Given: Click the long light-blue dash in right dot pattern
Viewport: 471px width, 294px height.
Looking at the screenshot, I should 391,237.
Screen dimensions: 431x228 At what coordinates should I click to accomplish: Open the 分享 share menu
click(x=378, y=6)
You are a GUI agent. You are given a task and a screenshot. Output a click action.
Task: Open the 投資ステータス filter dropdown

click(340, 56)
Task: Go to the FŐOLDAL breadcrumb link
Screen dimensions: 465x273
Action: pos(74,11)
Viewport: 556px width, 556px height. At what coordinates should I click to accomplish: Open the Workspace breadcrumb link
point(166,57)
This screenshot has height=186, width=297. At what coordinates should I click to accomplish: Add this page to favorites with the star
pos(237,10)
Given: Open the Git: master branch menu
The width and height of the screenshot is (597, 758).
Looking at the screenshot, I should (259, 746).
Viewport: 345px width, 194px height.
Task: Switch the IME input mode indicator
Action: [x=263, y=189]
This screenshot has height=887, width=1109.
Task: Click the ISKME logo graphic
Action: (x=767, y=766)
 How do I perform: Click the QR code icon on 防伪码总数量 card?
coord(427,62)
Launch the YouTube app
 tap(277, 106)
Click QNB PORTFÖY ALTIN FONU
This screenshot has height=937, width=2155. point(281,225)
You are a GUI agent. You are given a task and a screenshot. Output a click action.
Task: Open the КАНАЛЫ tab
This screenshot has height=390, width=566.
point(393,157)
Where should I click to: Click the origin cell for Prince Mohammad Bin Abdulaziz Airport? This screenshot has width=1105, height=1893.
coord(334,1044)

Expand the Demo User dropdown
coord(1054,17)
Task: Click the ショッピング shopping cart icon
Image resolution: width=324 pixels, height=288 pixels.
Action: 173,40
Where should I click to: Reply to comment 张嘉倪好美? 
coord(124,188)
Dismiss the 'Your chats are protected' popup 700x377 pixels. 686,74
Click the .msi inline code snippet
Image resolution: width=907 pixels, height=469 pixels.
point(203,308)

* * * * *

> Activity: Reproduce, exactly and only, the lines running from the one with "Task: Open the КАНАЛЫ tab" to the end of the listing above.

> Solution below:
Task: Open the КАНАЛЫ tab
This screenshot has height=390, width=566.
point(393,157)
Where should I click to: Click the origin cell for Prince Mohammad Bin Abdulaziz Airport? This screenshot has width=1105, height=1893.
coord(334,1044)

Expand the Demo User dropdown
coord(1054,17)
Task: Click the ショッピング shopping cart icon
Image resolution: width=324 pixels, height=288 pixels.
Action: 173,40
Where should I click to: Reply to comment 张嘉倪好美? 
coord(124,188)
Dismiss the 'Your chats are protected' popup 700x377 pixels. 686,74
Click the .msi inline code snippet
Image resolution: width=907 pixels, height=469 pixels.
point(203,308)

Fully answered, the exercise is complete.